WHAT THE EXERCISE ASKS –
Please keep pictures out and return the lines below exactly, from the one holding "You are a GUI" through the last, both included.

Stored data entries –
········

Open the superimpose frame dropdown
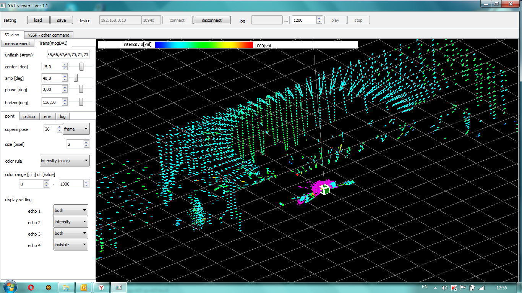Screen dimensions: 522x294 coord(76,129)
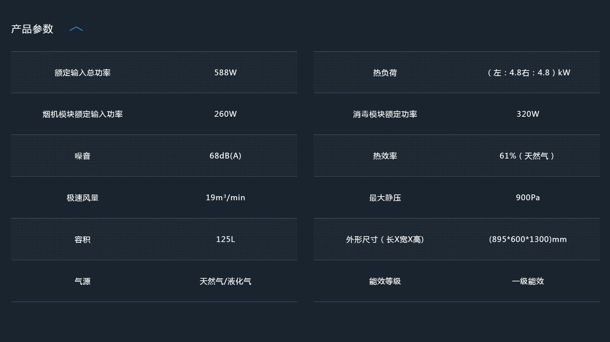The height and width of the screenshot is (342, 610).
Task: Click the 容积 label
Action: pos(82,240)
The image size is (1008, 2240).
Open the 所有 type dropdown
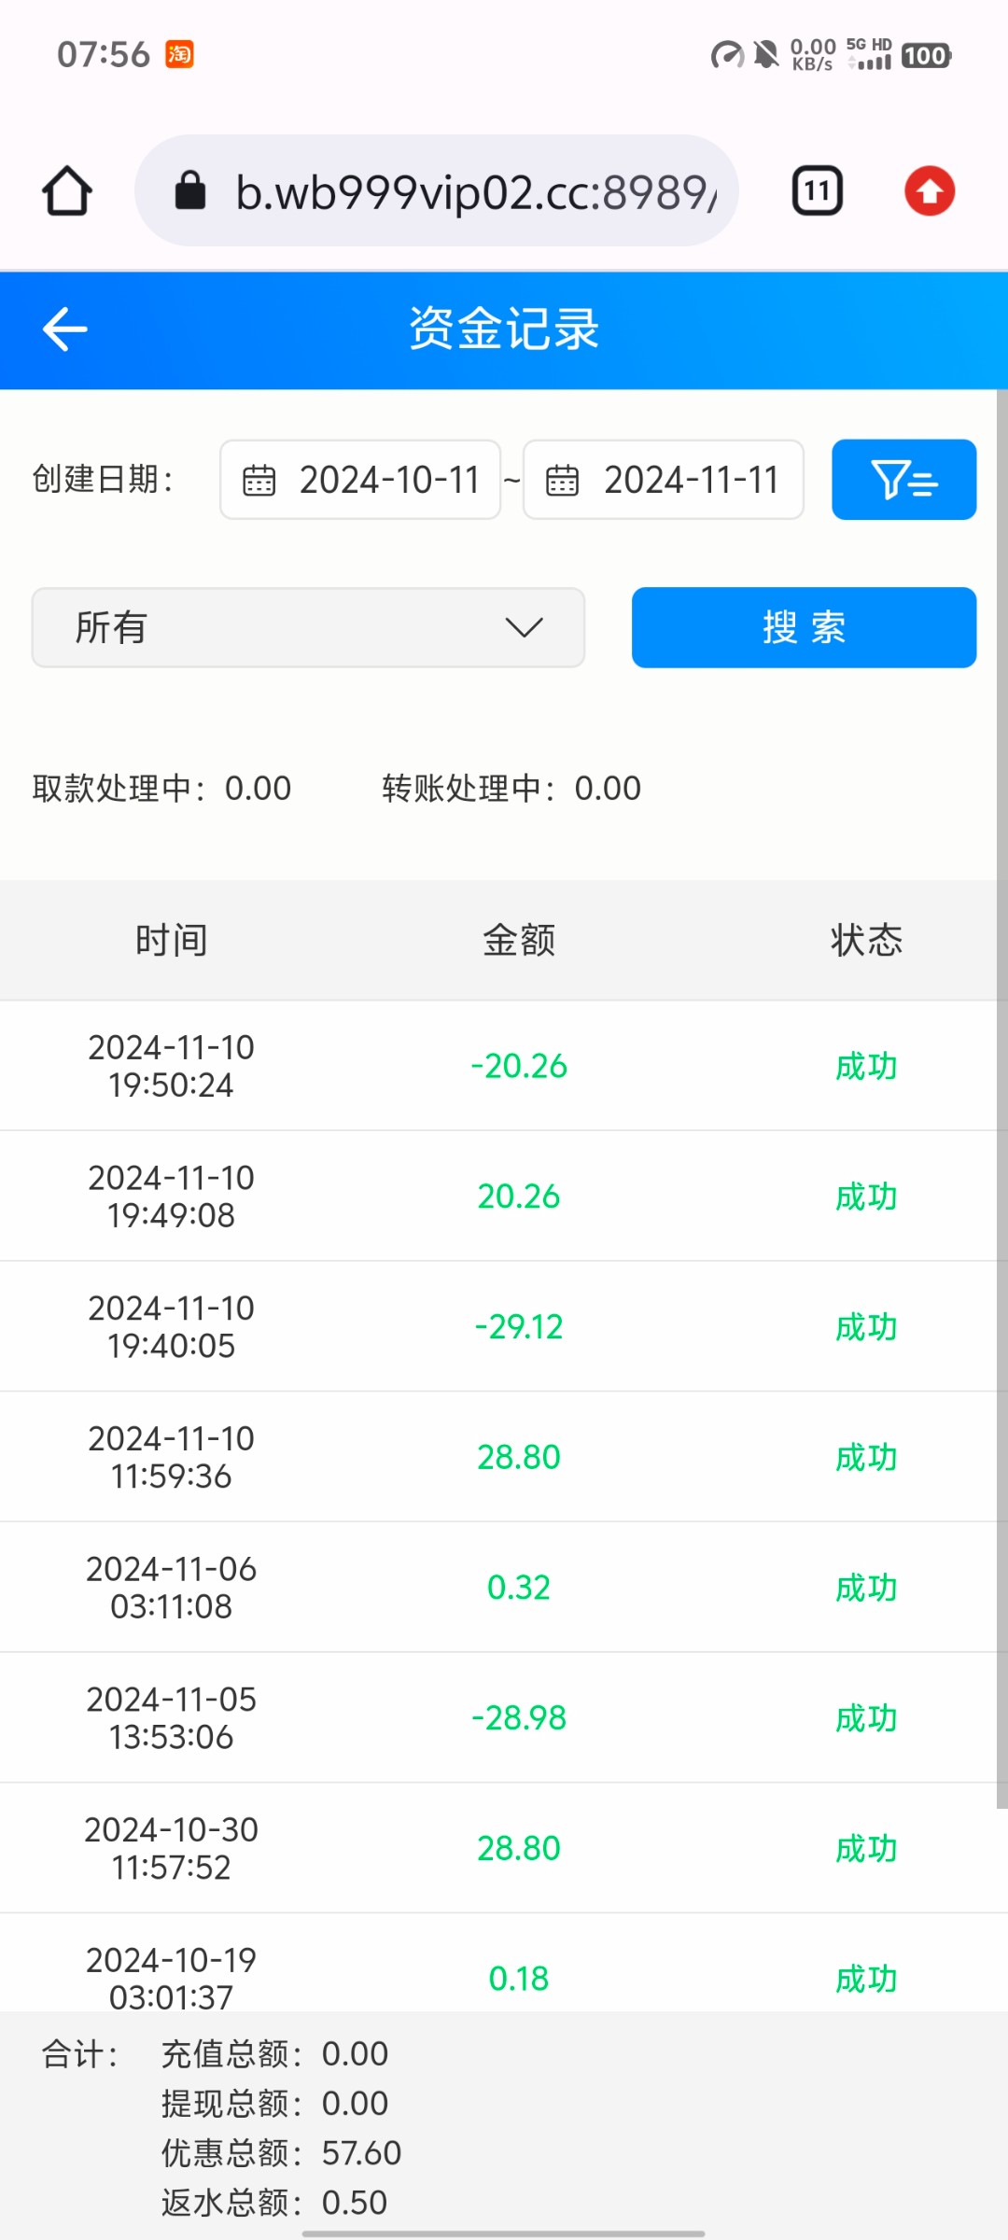[x=308, y=627]
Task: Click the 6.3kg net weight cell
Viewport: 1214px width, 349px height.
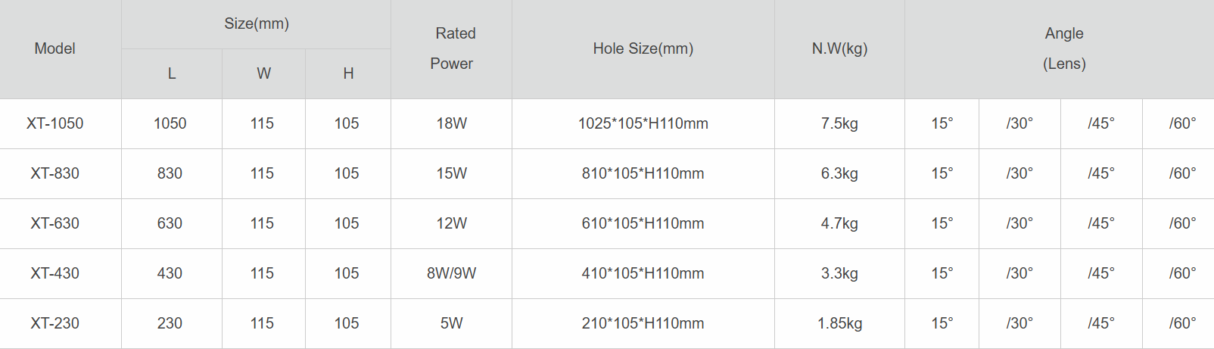Action: tap(839, 173)
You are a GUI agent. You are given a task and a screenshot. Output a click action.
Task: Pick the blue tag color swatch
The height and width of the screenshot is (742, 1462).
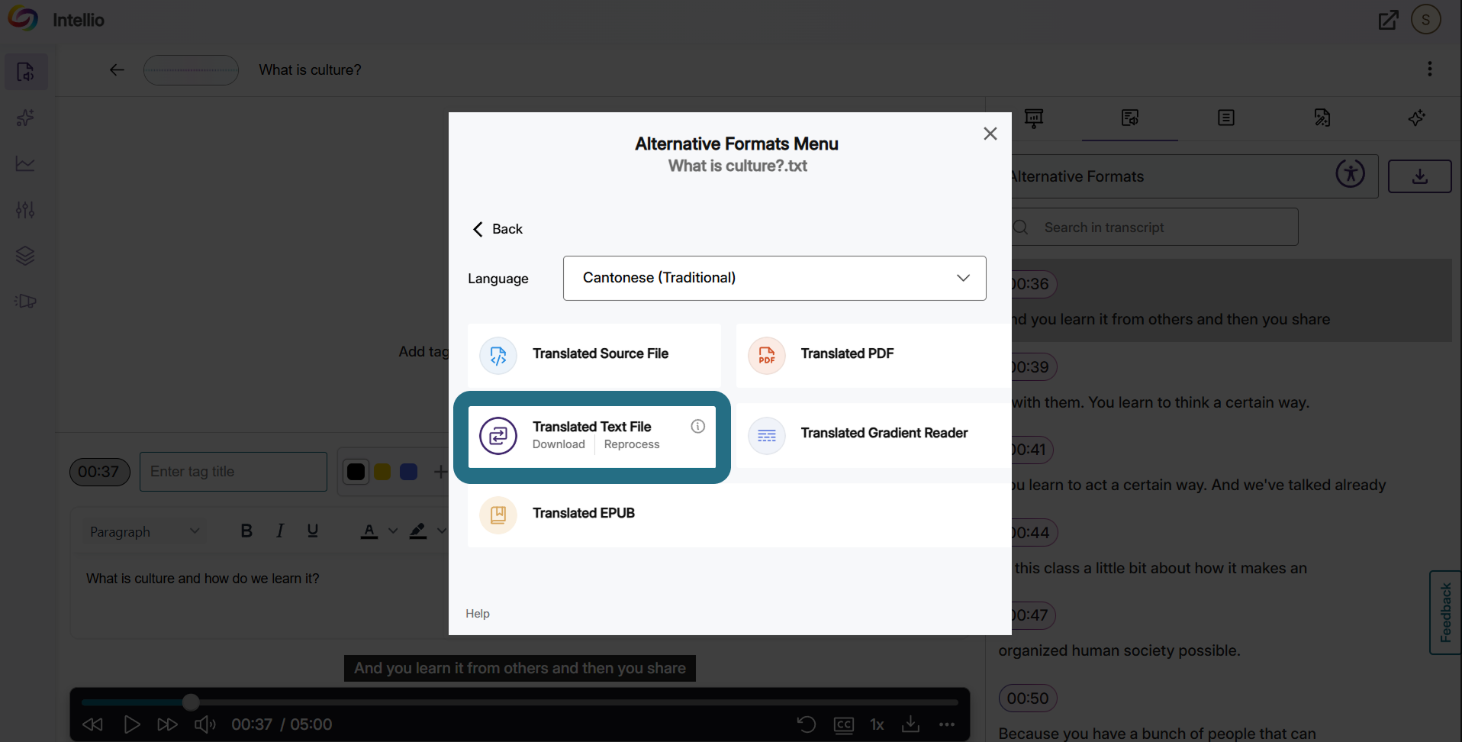click(409, 472)
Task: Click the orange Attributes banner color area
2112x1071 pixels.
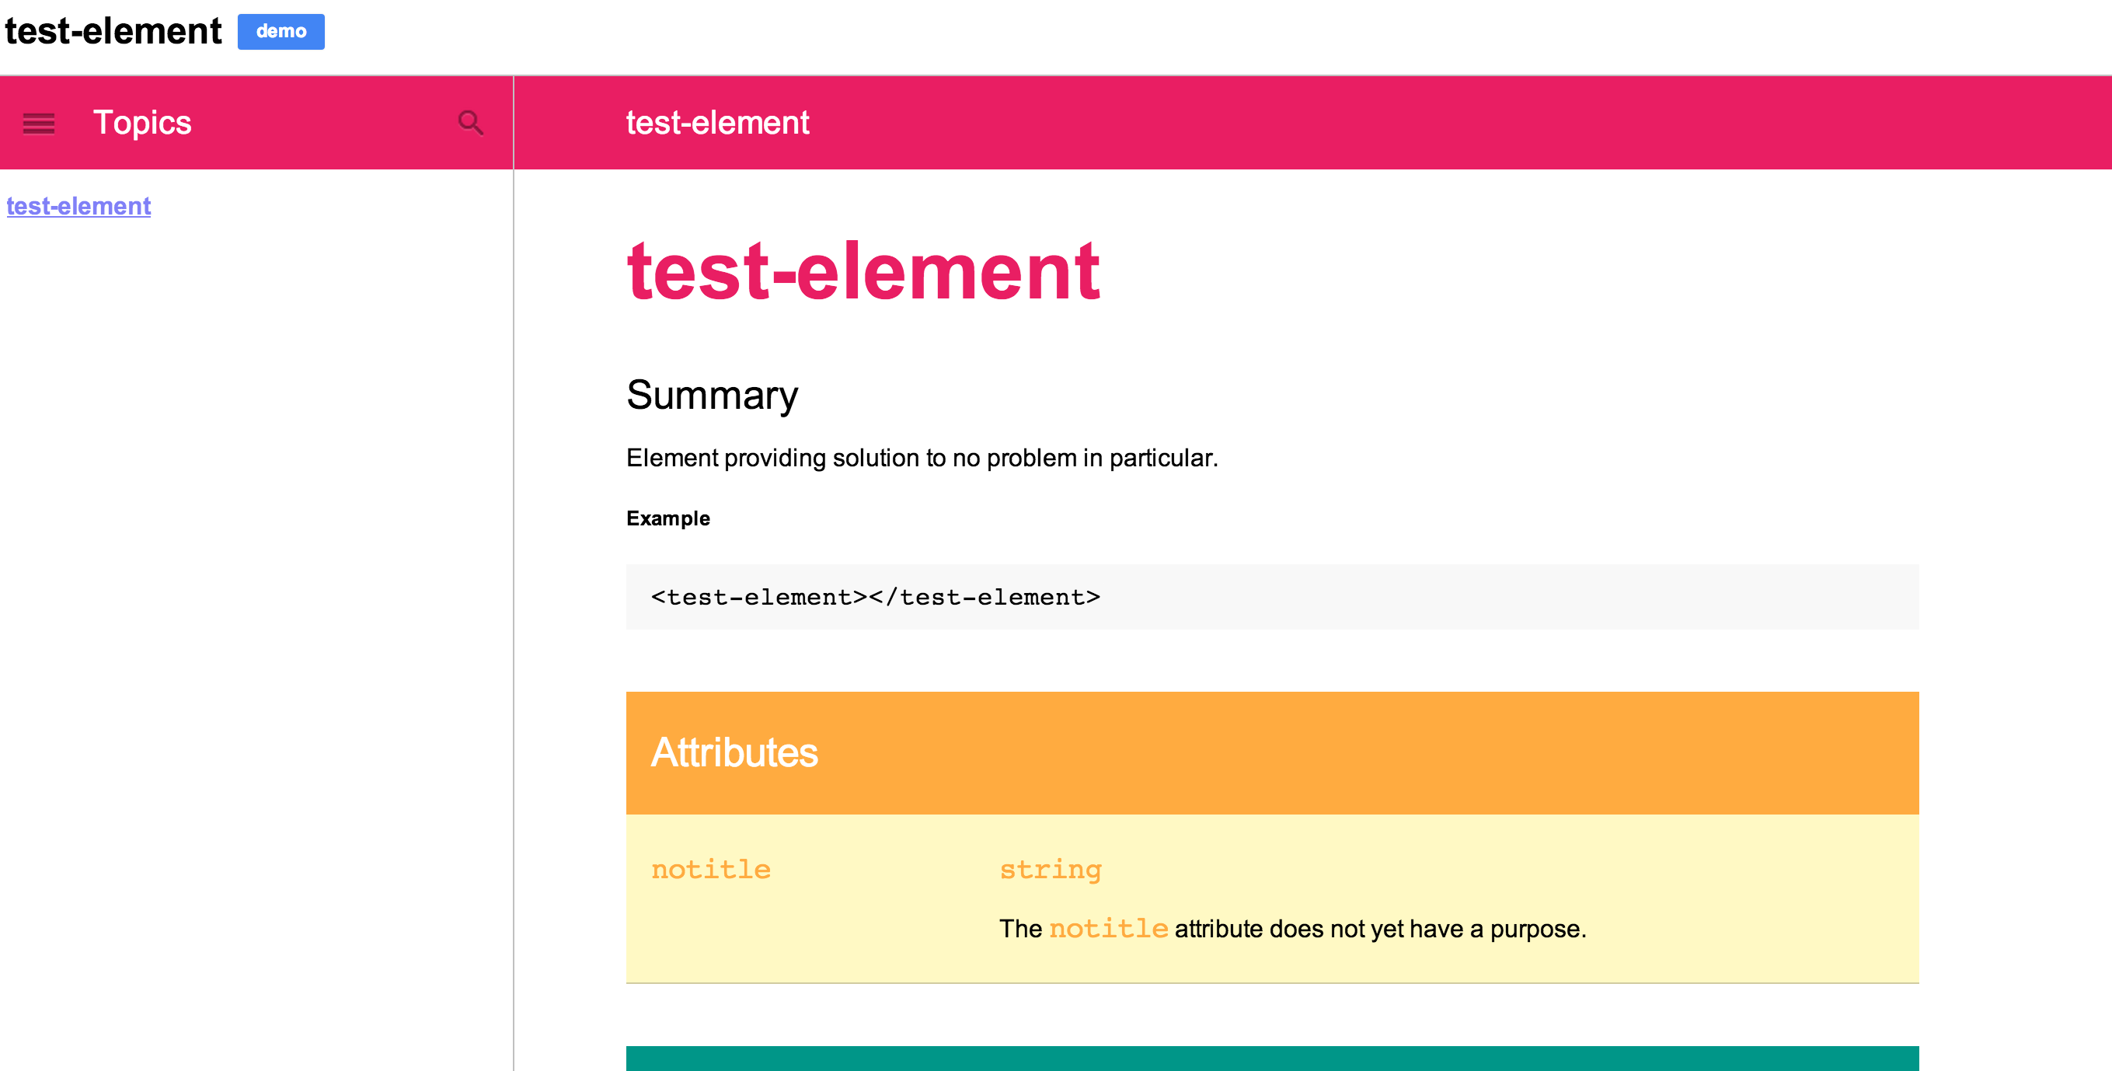Action: pos(1272,753)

········

OUTPUT –
You are a GUI agent. You are given a task and a screenshot. Output a click action.
Task: Pick the blue tag color swatch
The height and width of the screenshot is (742, 1462).
click(409, 472)
Task: Click the orange Attributes banner color area
2112x1071 pixels.
Action: pos(1272,753)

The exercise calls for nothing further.